Advances in network and middleware technologies have brought computing with many widely-distributed and heterogeneous resources to the forefront, both in the context of Grid Computing and of Internet Computing. These large distributed platforms allow scientists to solve problems at an unprecedented scale and/or at greatly reduced cost. The high level goal of this work is to further the development of software methodologies and algorithms to enable scientists, engineers and others to use large heterogeneous distributed systems.

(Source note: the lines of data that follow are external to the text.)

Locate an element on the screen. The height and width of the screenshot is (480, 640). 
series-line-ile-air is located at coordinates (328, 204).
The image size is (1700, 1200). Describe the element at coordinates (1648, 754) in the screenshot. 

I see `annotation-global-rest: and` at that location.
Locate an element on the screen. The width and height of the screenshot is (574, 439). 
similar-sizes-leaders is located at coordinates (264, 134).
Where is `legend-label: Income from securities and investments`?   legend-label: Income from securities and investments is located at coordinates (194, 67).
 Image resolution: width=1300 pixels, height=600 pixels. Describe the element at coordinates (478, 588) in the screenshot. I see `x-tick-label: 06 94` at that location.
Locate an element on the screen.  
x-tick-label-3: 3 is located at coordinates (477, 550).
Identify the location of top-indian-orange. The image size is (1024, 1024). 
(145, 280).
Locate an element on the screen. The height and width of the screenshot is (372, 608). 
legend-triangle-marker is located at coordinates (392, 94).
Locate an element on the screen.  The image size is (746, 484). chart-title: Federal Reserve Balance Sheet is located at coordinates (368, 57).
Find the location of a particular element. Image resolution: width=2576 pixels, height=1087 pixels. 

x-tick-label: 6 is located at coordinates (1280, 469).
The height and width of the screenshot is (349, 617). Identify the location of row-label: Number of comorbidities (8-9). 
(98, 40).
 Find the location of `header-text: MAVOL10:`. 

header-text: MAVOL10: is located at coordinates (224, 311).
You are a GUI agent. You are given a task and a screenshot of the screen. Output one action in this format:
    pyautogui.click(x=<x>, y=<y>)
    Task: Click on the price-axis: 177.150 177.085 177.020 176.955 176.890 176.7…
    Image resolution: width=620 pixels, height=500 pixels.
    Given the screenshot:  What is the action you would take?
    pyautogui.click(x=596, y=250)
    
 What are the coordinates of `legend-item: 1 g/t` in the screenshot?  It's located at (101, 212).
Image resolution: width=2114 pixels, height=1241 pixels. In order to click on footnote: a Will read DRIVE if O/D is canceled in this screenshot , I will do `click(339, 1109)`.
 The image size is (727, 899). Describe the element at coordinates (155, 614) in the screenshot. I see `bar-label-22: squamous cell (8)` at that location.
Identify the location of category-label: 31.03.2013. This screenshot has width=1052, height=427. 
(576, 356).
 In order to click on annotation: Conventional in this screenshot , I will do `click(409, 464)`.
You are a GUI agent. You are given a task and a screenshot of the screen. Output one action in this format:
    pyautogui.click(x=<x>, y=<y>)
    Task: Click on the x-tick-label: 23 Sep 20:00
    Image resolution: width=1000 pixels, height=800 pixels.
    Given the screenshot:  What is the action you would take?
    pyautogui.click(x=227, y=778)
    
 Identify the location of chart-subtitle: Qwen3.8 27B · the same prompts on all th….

Application domains that can readily benefit from such platforms are many; they include computational neuroscience, factoring large numbers, genomics, volume rendering, protein docking, or even searching for extra-terrestrial life. Indeed, those applications are characterized by large numbers of independent tasks, which makes it possible to deploy them on distributed platforms with high network latencies. More specifically, in this work we assume that all application data initially resides in a single repository, and that the time required to transfer that data is a significant factor. Efficiently managing the resulting computation is a difficult and challenging problem, given the heterogeneous and typically dynamic attributes of the underlying components. Such an approach allows for adaptivity and scalability, since decisions and changes can be made locally. This approach is particularly effective for scheduling in environments that are heterogenous, dynamic, and unstructured, such as global and peer-to-peer computing platforms consisting mostly of home PC's.
This research develops a simple yet general computation and communication model for Grid and Internet platforms, and autonomous and decentralized scheduling techniques based on this model. It analyzes the optimality of these techniques in terms of steady-state and overall application performance. Further, it encorporates adaptability and fault-tolerance, and evaluates the resulting techniques by both simulating and running real applications on actual testbeds. Its overall impact to the scientific community is to enable scientists to solve important classes of problems faster and in a more cost-effective fashion.